Since initiating aseptic filling operations in 1989, Lifecore has accumulated decades of experience working with highly viscous and sensitive compounds. This history has fostered a culture defined by technical confidence and a willingness to tackle complexity head-on.
UNIQUE CAPABILITIES BACKED BY PROVEN QUALITY
No matter the challenge, Lifecore’s work is supported by a robust quality management system (QMS). The effectiveness of this system has been demonstrated through successful drug product, medical device and combination product submissions across all stages of development.
With hundreds of millions of commercial units distributed worldwide and more than 40 years of quality and compliance experience, Lifecore has established a strong regulatory track record (Figure 2). The company’s QMS continues to evolve through close engagement with global regulatory bodies and extensive oversight, including more than 60 audit days per year conducted by regulators and customers.
Figure 2: Lifecore has a global quality and compliance track record of over 40 years.
“LIFECORE IS FREQUENTLY ENGAGED BY CUSTOMERS ENCOUNTERING MANUFACTURING HURDLES THAT CANNOT BE RESOLVED ELSEWHERE.”
SOLVING THE PROBLEMS OTHERS CANNOT
Lifecore is frequently engaged by customers encountering manufacturing hurdles that cannot be resolved elsewhere. In one example, a customer approached Lifecore to fill and finish a polymer-based formulation so viscous that it was nearly solid at room temperature. The original equipment manufacturer deemed the product impossible to fill.
Lifecore’s team developed a solution by designing custom equipment to heat the product, enabling it to flow consistently throughout the manufacturing process. Filling machines were retrofitted with heating capabilities to ensure reliable flow through the narrow internal diameters of the filling needles.

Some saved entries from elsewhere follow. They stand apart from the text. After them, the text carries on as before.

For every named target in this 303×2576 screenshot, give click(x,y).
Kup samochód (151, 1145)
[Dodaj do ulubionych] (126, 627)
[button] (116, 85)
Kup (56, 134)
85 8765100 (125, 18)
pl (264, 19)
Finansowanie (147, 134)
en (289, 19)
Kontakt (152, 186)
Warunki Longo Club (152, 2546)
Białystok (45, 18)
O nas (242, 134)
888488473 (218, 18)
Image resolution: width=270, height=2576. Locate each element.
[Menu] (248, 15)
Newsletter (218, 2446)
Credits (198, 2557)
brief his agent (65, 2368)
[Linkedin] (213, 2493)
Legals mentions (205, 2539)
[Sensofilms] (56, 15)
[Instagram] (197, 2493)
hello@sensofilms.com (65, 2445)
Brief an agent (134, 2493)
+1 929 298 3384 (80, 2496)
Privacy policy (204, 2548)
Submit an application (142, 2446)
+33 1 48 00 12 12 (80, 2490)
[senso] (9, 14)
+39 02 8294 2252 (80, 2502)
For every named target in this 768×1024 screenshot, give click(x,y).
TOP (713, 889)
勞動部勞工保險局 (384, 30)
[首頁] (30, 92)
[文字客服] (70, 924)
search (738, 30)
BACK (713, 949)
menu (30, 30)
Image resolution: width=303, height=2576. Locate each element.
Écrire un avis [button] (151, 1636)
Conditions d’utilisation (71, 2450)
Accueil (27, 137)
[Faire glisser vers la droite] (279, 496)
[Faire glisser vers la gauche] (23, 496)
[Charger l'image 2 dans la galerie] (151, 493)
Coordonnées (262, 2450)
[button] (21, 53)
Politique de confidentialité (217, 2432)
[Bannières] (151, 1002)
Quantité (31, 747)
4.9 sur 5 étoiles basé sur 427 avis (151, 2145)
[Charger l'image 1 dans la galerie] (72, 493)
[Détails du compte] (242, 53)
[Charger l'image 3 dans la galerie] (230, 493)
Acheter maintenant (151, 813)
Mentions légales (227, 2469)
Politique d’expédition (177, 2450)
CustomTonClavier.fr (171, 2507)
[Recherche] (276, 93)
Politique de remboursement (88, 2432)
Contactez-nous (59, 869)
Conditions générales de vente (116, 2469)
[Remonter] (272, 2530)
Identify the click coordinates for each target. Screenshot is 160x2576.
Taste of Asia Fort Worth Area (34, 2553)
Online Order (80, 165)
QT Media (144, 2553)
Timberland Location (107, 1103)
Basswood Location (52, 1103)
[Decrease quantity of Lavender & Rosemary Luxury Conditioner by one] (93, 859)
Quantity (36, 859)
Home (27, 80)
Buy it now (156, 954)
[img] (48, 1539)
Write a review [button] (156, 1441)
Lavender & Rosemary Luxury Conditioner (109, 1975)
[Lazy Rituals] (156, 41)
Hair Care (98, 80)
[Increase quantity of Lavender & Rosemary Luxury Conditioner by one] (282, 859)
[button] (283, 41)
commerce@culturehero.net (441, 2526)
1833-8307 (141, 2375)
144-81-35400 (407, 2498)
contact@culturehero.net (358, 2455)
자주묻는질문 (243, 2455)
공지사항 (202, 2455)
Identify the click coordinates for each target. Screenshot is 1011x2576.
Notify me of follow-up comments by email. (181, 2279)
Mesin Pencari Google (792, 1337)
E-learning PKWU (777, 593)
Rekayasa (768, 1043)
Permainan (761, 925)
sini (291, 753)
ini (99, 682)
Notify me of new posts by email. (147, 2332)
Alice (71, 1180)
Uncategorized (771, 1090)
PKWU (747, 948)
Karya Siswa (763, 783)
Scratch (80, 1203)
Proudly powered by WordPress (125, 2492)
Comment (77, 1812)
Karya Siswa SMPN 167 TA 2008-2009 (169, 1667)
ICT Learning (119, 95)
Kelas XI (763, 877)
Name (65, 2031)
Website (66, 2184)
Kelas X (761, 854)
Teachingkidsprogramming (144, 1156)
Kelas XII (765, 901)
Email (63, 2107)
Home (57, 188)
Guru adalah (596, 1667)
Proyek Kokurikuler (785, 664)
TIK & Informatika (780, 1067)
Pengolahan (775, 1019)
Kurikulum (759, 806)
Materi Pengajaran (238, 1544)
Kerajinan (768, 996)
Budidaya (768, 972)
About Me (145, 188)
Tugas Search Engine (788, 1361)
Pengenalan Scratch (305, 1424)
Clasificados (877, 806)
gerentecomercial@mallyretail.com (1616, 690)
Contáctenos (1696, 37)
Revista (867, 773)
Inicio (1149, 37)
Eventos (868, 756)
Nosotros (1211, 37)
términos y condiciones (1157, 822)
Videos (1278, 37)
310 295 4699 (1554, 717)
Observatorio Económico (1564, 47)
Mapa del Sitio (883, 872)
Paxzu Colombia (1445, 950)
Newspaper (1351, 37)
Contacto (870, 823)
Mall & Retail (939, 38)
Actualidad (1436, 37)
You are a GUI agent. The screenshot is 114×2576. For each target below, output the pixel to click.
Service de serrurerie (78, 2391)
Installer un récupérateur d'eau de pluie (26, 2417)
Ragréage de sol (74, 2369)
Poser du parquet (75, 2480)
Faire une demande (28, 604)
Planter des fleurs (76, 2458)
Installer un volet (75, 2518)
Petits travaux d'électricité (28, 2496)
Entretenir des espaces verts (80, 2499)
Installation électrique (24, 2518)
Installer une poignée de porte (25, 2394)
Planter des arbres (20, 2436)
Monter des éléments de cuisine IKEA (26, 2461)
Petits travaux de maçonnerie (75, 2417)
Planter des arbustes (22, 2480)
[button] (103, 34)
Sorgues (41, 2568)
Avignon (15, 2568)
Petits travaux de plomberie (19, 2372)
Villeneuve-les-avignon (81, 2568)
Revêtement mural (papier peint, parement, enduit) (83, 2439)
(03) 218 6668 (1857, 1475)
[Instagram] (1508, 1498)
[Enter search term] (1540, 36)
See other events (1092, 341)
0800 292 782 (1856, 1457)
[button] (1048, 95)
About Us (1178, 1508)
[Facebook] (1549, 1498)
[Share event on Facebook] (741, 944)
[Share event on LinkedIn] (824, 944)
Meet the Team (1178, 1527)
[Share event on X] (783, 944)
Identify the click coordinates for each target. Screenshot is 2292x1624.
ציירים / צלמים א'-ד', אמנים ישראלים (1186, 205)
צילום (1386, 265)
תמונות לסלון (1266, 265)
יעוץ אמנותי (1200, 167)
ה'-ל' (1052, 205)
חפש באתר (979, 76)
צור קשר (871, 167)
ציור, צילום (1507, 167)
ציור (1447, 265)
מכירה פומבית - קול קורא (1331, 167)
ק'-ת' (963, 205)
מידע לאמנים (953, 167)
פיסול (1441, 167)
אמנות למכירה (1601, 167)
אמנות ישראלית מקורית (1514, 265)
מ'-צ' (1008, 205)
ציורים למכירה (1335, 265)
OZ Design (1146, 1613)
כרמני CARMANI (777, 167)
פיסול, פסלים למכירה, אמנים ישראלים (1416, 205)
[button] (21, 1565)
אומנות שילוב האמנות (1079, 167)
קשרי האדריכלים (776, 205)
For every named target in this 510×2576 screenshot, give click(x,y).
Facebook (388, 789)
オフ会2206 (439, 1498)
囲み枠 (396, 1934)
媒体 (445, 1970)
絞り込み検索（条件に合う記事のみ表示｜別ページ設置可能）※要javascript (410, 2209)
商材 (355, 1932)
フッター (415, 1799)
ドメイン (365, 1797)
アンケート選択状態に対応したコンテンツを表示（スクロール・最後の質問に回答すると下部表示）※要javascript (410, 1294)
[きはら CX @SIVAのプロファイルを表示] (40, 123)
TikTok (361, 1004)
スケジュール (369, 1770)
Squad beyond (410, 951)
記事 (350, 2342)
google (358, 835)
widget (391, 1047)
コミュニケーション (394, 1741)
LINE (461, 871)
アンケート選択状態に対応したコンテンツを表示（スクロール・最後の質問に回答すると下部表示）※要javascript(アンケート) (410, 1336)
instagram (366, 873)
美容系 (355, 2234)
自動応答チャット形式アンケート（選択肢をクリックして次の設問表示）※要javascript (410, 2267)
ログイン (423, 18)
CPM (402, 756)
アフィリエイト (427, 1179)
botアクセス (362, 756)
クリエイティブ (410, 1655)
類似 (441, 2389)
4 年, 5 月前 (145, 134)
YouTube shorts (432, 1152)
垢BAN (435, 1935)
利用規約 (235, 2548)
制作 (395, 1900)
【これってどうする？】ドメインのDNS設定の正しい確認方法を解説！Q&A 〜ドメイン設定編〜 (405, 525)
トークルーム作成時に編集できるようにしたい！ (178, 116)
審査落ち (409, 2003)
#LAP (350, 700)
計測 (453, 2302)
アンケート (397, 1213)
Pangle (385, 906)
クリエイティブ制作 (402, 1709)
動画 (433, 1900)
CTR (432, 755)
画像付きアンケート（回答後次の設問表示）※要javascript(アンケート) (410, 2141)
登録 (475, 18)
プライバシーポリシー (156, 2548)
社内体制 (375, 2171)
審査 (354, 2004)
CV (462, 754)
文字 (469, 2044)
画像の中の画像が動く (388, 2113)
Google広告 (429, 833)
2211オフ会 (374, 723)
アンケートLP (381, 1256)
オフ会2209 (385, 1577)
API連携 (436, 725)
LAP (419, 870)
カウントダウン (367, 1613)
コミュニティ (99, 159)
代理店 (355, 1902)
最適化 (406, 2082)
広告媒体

Among Lifecore’s sterile filtration solutions, a proven high-pressure sterile filtration skid enables aseptic filtration of high-viscosity formulations (up to 100,000 cP). This capability addresses a critical need for products that cannot be terminally sterilised and has been validated for use in a variety of applications.
Viscosity-related challenges can also impact device performance. Increased injection pressure in high-viscosity formulations may cause syringe needles to detach at the Luer. To mitigate this risk, Lifecore has collaborated with customers to implement custom assembly and packaging solutions that incorporate needle retention devices. While seemingly straightforward, successfully scaling these solutions required the design of custom automated machinery capable of meeting commercial production demands.
Figure 3: Lifecore can support a range of vial, syringe and cartridge options.
READY WHEN IT MATTERS MOST
Has Lifecore encountered every challenge imaginable? No. But with confidence grounded in decades of experience, a proven record of technical problem-solving and a culture that embraces complexity and has a quality system to back it up, Lifecore is prepared for the future challenges that will inevitably arise (Figure 3). At Lifecore, conquering complexity is not an exception – it is at the core of the company’s ethos and how it supports its customers when it matters most.